Collected data
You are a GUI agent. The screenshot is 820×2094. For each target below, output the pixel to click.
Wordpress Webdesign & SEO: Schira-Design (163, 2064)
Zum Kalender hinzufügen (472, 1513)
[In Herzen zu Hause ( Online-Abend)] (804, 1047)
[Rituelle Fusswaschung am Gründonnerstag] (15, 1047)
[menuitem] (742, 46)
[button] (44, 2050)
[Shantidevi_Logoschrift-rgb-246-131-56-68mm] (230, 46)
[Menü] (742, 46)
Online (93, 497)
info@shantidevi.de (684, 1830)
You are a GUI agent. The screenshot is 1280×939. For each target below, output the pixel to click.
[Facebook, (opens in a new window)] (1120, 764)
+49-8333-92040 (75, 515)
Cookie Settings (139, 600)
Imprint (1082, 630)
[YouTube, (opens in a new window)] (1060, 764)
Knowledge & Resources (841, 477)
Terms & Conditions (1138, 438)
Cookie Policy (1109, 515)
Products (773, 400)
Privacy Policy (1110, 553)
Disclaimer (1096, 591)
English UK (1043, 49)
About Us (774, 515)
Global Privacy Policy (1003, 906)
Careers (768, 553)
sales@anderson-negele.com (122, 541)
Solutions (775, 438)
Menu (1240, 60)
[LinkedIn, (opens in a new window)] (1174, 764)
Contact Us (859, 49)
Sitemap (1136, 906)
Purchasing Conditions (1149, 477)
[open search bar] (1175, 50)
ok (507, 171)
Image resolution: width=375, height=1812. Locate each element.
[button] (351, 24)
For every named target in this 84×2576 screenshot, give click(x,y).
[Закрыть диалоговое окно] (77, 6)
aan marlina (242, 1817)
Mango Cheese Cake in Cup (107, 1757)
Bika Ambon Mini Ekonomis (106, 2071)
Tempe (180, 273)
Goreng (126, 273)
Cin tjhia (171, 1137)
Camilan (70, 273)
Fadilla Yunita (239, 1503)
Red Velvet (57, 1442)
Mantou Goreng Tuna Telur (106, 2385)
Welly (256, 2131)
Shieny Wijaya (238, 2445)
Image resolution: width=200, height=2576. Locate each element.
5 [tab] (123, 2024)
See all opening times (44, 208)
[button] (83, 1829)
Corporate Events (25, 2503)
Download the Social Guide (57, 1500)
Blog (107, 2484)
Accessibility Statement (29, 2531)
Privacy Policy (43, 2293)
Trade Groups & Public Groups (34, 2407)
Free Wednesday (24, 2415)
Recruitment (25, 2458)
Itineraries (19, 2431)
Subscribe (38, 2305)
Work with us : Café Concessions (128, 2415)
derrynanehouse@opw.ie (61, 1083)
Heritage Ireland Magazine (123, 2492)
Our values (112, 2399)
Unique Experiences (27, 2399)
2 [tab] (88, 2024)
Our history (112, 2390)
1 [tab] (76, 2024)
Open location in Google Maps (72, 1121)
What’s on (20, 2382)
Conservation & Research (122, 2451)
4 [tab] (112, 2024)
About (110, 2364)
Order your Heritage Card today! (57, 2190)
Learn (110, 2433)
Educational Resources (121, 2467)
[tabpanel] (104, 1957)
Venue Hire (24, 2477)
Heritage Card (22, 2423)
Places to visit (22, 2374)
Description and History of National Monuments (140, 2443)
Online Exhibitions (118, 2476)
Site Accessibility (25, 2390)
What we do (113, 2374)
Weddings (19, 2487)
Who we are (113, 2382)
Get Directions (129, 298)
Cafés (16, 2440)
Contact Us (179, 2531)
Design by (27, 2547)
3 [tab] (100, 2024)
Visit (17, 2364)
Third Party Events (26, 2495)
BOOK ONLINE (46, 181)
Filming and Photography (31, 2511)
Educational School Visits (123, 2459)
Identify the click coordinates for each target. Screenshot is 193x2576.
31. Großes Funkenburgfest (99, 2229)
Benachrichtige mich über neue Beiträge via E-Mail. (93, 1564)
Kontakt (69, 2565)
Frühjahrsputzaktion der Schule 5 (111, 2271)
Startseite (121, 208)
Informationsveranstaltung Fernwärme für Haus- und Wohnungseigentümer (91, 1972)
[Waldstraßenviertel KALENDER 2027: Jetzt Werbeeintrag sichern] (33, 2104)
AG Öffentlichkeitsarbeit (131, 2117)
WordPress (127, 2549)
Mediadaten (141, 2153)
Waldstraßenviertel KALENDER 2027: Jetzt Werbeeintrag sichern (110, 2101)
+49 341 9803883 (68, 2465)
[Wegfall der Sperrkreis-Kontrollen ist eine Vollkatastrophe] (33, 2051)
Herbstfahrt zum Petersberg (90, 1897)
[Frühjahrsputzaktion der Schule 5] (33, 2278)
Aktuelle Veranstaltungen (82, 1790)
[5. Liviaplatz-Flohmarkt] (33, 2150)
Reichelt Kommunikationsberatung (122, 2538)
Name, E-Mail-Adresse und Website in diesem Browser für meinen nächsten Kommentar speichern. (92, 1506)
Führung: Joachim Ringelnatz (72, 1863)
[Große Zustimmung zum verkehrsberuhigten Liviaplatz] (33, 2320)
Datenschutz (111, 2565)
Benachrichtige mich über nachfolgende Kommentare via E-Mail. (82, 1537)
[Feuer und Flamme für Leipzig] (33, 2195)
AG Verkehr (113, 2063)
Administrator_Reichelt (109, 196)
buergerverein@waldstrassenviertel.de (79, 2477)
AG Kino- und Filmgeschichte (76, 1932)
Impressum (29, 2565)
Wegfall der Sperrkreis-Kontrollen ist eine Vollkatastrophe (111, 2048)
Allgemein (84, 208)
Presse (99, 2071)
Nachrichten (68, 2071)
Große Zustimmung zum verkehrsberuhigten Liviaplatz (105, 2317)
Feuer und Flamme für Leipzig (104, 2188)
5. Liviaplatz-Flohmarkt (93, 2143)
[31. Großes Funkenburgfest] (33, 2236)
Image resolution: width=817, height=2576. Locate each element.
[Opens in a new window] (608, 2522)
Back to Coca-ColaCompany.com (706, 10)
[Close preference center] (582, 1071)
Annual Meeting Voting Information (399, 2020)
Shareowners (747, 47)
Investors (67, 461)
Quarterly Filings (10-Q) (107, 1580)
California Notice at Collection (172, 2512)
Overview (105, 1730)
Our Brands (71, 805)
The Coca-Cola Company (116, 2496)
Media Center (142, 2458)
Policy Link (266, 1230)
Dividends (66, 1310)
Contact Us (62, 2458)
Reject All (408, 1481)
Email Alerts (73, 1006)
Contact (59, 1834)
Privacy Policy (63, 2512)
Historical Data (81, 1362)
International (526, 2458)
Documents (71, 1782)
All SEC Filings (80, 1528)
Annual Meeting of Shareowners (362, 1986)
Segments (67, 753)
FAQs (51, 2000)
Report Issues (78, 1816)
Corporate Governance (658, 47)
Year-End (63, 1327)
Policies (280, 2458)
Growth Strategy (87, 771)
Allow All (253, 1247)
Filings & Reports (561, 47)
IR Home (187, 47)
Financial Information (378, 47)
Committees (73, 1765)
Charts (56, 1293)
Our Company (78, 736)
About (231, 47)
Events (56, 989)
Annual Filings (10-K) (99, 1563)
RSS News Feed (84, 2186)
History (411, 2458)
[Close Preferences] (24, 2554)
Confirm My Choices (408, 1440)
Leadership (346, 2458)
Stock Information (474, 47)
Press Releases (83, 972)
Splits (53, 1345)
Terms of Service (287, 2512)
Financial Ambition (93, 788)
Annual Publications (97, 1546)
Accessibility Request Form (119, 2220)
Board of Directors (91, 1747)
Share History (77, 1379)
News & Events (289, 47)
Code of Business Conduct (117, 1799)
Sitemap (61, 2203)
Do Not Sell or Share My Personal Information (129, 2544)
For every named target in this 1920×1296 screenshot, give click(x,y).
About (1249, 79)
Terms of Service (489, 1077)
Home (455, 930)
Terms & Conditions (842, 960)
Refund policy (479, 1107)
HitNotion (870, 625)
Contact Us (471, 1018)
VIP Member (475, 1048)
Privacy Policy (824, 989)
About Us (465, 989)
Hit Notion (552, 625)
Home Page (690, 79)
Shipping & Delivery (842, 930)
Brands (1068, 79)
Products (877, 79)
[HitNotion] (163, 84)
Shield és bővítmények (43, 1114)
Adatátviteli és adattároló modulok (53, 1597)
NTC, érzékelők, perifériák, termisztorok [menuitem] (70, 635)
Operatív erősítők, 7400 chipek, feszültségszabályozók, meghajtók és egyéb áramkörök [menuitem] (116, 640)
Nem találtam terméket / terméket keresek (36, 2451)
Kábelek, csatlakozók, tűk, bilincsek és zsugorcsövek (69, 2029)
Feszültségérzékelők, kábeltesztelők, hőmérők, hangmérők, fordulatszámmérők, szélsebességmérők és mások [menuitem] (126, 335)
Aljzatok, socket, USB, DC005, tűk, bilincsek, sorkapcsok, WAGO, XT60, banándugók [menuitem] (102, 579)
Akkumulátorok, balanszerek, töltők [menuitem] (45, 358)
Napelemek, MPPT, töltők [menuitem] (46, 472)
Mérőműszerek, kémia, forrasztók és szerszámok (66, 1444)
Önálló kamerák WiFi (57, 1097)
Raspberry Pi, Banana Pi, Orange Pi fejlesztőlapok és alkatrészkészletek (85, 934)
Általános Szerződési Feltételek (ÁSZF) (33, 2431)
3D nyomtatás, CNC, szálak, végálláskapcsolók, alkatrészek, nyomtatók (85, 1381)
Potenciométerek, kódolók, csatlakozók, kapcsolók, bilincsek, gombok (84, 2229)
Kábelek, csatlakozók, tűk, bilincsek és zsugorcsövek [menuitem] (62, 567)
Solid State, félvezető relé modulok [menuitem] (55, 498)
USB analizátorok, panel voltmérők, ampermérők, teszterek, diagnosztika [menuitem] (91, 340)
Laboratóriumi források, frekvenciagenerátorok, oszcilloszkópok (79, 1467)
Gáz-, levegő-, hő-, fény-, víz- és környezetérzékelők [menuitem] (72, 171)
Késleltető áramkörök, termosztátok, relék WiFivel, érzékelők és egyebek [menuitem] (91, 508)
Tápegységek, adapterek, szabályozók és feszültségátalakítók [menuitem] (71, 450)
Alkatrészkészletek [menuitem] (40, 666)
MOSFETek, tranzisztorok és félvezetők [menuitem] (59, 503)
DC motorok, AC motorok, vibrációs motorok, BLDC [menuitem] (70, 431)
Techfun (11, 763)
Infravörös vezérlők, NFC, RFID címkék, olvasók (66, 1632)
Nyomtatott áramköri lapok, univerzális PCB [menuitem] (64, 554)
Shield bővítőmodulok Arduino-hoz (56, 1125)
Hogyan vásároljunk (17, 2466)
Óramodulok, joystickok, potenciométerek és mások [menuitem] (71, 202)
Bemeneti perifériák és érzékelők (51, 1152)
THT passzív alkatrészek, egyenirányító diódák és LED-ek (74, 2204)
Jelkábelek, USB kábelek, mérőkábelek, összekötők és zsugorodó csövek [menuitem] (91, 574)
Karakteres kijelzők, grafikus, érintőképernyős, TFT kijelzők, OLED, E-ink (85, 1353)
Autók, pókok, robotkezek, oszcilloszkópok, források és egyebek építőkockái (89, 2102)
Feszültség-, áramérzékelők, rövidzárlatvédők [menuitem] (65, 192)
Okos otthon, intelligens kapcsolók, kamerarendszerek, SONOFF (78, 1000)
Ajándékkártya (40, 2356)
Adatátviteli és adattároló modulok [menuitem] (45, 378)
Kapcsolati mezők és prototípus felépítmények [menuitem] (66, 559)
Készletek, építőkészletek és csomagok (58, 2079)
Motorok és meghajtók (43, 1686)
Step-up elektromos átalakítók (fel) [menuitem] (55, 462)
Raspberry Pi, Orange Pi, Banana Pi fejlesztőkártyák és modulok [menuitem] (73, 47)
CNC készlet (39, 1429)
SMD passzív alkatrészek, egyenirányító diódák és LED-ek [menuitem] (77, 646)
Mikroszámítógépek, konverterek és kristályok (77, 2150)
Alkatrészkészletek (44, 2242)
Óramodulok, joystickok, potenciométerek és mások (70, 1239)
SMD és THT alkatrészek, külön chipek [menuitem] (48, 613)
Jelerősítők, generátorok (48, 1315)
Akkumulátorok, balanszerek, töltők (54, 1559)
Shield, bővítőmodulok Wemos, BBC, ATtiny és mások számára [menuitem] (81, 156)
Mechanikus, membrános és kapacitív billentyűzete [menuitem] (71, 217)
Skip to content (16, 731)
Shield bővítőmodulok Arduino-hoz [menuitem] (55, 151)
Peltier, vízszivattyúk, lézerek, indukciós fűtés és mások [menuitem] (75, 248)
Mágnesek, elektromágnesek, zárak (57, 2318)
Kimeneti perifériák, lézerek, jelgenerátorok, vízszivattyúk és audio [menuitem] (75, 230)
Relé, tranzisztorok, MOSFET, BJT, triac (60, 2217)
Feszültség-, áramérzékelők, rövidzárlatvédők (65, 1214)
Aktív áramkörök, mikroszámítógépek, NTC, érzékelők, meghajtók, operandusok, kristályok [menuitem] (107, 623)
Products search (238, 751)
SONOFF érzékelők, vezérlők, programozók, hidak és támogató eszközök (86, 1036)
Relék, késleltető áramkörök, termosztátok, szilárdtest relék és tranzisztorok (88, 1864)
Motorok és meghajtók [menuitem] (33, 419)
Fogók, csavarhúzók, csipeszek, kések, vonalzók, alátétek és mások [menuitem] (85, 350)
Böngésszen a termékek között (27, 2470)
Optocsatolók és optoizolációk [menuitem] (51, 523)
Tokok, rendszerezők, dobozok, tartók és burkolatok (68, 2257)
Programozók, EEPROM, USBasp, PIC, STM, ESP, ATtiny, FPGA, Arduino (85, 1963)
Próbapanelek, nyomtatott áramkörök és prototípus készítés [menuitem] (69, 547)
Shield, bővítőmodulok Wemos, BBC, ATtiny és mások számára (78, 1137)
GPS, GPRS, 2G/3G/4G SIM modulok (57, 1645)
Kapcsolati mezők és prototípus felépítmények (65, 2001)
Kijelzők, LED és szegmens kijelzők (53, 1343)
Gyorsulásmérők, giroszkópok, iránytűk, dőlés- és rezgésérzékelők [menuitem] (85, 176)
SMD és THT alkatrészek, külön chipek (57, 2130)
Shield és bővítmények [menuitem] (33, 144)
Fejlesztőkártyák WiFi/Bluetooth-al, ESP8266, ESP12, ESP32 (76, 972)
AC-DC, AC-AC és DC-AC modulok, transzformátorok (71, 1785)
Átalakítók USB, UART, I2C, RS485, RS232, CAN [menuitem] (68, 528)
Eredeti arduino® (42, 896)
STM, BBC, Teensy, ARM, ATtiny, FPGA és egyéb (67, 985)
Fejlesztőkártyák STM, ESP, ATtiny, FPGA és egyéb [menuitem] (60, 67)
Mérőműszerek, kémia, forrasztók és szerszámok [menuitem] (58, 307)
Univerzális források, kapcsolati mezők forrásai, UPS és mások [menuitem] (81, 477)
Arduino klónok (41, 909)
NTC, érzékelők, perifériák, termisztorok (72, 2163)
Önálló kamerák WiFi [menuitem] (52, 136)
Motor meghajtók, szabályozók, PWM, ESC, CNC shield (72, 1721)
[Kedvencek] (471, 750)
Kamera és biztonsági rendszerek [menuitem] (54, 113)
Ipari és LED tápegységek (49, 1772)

Your objective:
Once you find the line with "Careers (768, 553)" in the entries above, output it and each line after it up to and including the line with "31. Großes Funkenburgfest (99, 2229)", and nothing else.

Response to the exercise:
Careers (768, 553)
sales@anderson-negele.com (122, 541)
Solutions (775, 438)
Menu (1240, 60)
[LinkedIn, (opens in a new window)] (1174, 764)
Contact Us (859, 49)
Sitemap (1136, 906)
Purchasing Conditions (1149, 477)
[open search bar] (1175, 50)
ok (507, 171)
Image resolution: width=375, height=1812. Locate each element.
[button] (351, 24)
For every named target in this 84×2576 screenshot, give click(x,y).
[Закрыть диалоговое окно] (77, 6)
aan marlina (242, 1817)
Mango Cheese Cake in Cup (107, 1757)
Bika Ambon Mini Ekonomis (106, 2071)
Tempe (180, 273)
Goreng (126, 273)
Cin tjhia (171, 1137)
Camilan (70, 273)
Fadilla Yunita (239, 1503)
Red Velvet (57, 1442)
Mantou Goreng Tuna Telur (106, 2385)
Welly (256, 2131)
Shieny Wijaya (238, 2445)
Image resolution: width=200, height=2576. Locate each element.
5 [tab] (123, 2024)
See all opening times (44, 208)
[button] (83, 1829)
Corporate Events (25, 2503)
Download the Social Guide (57, 1500)
Blog (107, 2484)
Accessibility Statement (29, 2531)
Privacy Policy (43, 2293)
Trade Groups & Public Groups (34, 2407)
Free Wednesday (24, 2415)
Recruitment (25, 2458)
Itineraries (19, 2431)
Subscribe (38, 2305)
Work with us : Café Concessions (128, 2415)
derrynanehouse@opw.ie (61, 1083)
Heritage Ireland Magazine (123, 2492)
Our values (112, 2399)
Unique Experiences (27, 2399)
2 [tab] (88, 2024)
Our history (112, 2390)
1 [tab] (76, 2024)
Open location in Google Maps (72, 1121)
What’s on (20, 2382)
Conservation & Research (122, 2451)
4 [tab] (112, 2024)
About (110, 2364)
Order your Heritage Card today! (57, 2190)
Learn (110, 2433)
Educational Resources (121, 2467)
[tabpanel] (104, 1957)
Venue Hire (24, 2477)
Heritage Card (22, 2423)
Places to visit (22, 2374)
Description and History of National Monuments (140, 2443)
Online Exhibitions (118, 2476)
Site Accessibility (25, 2390)
What we do (113, 2374)
Weddings (19, 2487)
Who we are (113, 2382)
Get Directions (129, 298)
Cafés (16, 2440)
Contact Us (179, 2531)
Design by (27, 2547)
3 [tab] (100, 2024)
Visit (17, 2364)
Third Party Events (26, 2495)
BOOK ONLINE (46, 181)
Filming and Photography (31, 2511)
Educational School Visits (123, 2459)
Identify the click coordinates for each target. Screenshot is 193x2576.
31. Großes Funkenburgfest (99, 2229)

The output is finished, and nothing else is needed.